## Records to process
=======

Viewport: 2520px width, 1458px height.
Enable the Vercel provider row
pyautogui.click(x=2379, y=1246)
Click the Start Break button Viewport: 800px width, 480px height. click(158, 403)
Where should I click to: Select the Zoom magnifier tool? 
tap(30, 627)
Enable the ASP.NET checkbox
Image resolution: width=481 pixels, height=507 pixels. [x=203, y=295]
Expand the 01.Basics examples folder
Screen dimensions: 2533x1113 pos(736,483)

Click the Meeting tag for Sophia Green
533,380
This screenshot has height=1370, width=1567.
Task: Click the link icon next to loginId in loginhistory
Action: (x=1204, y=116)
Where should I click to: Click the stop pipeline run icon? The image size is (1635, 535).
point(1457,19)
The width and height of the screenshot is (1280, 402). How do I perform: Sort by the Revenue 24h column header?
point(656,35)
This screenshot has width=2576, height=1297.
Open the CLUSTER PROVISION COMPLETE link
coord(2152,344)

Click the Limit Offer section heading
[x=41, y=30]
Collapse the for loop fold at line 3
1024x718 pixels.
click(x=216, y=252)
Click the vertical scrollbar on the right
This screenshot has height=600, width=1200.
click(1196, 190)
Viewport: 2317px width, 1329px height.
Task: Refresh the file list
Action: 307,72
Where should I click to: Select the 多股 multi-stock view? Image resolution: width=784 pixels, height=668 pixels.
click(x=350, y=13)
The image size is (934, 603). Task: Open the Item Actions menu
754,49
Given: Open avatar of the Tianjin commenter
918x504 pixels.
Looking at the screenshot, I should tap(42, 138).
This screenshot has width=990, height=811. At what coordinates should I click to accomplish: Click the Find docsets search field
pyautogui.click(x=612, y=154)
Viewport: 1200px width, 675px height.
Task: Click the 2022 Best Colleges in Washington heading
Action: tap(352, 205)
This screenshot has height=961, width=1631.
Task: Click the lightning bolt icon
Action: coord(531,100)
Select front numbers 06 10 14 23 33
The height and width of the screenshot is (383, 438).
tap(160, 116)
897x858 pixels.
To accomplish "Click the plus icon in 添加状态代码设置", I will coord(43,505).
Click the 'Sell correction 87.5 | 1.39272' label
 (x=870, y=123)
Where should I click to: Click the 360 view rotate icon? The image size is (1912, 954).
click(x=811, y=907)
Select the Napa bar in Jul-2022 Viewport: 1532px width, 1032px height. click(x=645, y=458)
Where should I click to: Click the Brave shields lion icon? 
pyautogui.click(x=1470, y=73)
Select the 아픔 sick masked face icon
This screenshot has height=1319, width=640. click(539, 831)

=======

## What the exercise asks
Quote every line of the records above verbatim, from the first line to the last.

## Correct result
Viewport: 2520px width, 1458px height.
Enable the Vercel provider row
pyautogui.click(x=2379, y=1246)
Click the Start Break button Viewport: 800px width, 480px height. click(158, 403)
Where should I click to: Select the Zoom magnifier tool? 
tap(30, 627)
Enable the ASP.NET checkbox
Image resolution: width=481 pixels, height=507 pixels. [x=203, y=295]
Expand the 01.Basics examples folder
Screen dimensions: 2533x1113 pos(736,483)

Click the Meeting tag for Sophia Green
533,380
This screenshot has height=1370, width=1567.
Task: Click the link icon next to loginId in loginhistory
Action: (x=1204, y=116)
Where should I click to: Click the stop pipeline run icon? The image size is (1635, 535).
point(1457,19)
The width and height of the screenshot is (1280, 402). How do I perform: Sort by the Revenue 24h column header?
point(656,35)
This screenshot has width=2576, height=1297.
Open the CLUSTER PROVISION COMPLETE link
coord(2152,344)

Click the Limit Offer section heading
[x=41, y=30]
Collapse the for loop fold at line 3
1024x718 pixels.
click(x=216, y=252)
Click the vertical scrollbar on the right
This screenshot has height=600, width=1200.
click(1196, 190)
Viewport: 2317px width, 1329px height.
Task: Refresh the file list
Action: 307,72
Where should I click to: Select the 多股 multi-stock view? Image resolution: width=784 pixels, height=668 pixels.
click(x=350, y=13)
The image size is (934, 603). Task: Open the Item Actions menu
754,49
Given: Open avatar of the Tianjin commenter
918x504 pixels.
Looking at the screenshot, I should tap(42, 138).
This screenshot has width=990, height=811. At what coordinates should I click to accomplish: Click the Find docsets search field
pyautogui.click(x=612, y=154)
Viewport: 1200px width, 675px height.
Task: Click the 2022 Best Colleges in Washington heading
Action: tap(352, 205)
This screenshot has height=961, width=1631.
Task: Click the lightning bolt icon
Action: coord(531,100)
Select front numbers 06 10 14 23 33
The height and width of the screenshot is (383, 438).
tap(160, 116)
897x858 pixels.
To accomplish "Click the plus icon in 添加状态代码设置", I will coord(43,505).
Click the 'Sell correction 87.5 | 1.39272' label
 (x=870, y=123)
Where should I click to: Click the 360 view rotate icon? The image size is (1912, 954).
click(x=811, y=907)
Select the Napa bar in Jul-2022 Viewport: 1532px width, 1032px height. click(x=645, y=458)
Where should I click to: Click the Brave shields lion icon? 
pyautogui.click(x=1470, y=73)
Select the 아픔 sick masked face icon
This screenshot has height=1319, width=640. click(539, 831)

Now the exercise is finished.